This is the mail archive of the
gcc-patches@gcc.gnu.org
mailing list for the GCC project.
Re: [Patch 2/5] OpenACC tile clause support, omp-low parts
- From: Jakub Jelinek <jakub at redhat dot com>
- To: Chung-Lin Tang <chunglin_tang at mentor dot com>
- Cc: gcc-patches <gcc-patches at gcc dot gnu dot org>, Nathan Sidwell <nathan at acm dot org>, Cesar Philippidis <cesar at codesourcery dot com>
- Date: Fri, 11 Nov 2016 11:00:30 +0100
- Subject: Re: [Patch 2/5] OpenACC tile clause support, omp-low parts
- Authentication-results: sourceware.org; auth=none
- References: <c5f37d54-c921-50c0-6b42-b4b6fa5813b0@mentor.com>
- Reply-to: Jakub Jelinek <jakub at redhat dot com>
On Thu, Nov 10, 2016 at 06:45:10PM +0800, Chung-Lin Tang wrote:
> 2016-XX-XX Nathan Sidwell <nathan@codesourcery.com>
>
> * internal-fn.def (GOACC_DIM_POS): Comment may be overly conservative.
> (GOACC_TILE): New.
> * internal-fn.c (expand_GOACC_TILE): New.
>
> * omp-low.c (struct omp_for_data): Add tiling field.
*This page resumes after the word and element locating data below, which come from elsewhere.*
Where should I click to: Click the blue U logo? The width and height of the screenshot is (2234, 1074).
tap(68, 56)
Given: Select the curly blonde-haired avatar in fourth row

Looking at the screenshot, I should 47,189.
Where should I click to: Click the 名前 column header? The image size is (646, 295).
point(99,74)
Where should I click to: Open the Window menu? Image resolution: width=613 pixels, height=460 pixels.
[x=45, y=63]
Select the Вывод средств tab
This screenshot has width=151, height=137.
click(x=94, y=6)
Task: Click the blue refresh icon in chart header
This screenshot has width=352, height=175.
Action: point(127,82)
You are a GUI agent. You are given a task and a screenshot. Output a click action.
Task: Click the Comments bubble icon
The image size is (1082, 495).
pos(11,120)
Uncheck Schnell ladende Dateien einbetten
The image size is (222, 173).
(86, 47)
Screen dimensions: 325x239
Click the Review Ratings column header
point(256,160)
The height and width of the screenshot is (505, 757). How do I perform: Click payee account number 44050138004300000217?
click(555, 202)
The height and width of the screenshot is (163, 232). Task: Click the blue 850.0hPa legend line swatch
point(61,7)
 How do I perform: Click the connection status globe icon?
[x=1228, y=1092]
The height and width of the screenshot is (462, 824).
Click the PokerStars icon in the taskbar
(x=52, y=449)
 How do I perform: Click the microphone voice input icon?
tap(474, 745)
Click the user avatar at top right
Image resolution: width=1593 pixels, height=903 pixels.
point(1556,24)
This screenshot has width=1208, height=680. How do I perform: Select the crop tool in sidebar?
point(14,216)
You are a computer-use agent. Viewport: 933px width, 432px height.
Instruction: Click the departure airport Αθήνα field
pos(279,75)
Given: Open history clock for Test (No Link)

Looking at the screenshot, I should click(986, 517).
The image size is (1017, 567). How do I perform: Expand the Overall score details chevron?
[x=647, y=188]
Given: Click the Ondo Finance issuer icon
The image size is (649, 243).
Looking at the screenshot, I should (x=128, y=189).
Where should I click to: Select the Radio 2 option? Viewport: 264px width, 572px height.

> (struct oacc_loop): Change 'ifns' to vector of call stmts,
> add e_mask field.
Please avoid using 8 spaces instead of a tab in ChangeLog.
> dump partitioning.
> (oacc_loop_auto_partitions): Add outer_assign parm. Assign all but
> vector partitioning to outer loops. Assign 2 partitions to loops
> when available. Add TILE handling.
> (oacc_loop_partition): Adjust oacc_loop_auto_partitions call.
> (execite_oacc_device_lower): Process GOACC_TILE fns, ignore unknown specs.
Here too. execute instead of execite? And the last line is too long.
> @@ -626,7 +638,8 @@ extract_omp_for_data (gomp_for *for_stmt, struct o
> int cnt = fd->ordered ? fd->ordered : fd->collapse;
> for (i = 0; i < cnt; i++)
> {
> - if (i == 0 && fd->collapse == 1 && (fd->ordered == 0 || loops == NULL))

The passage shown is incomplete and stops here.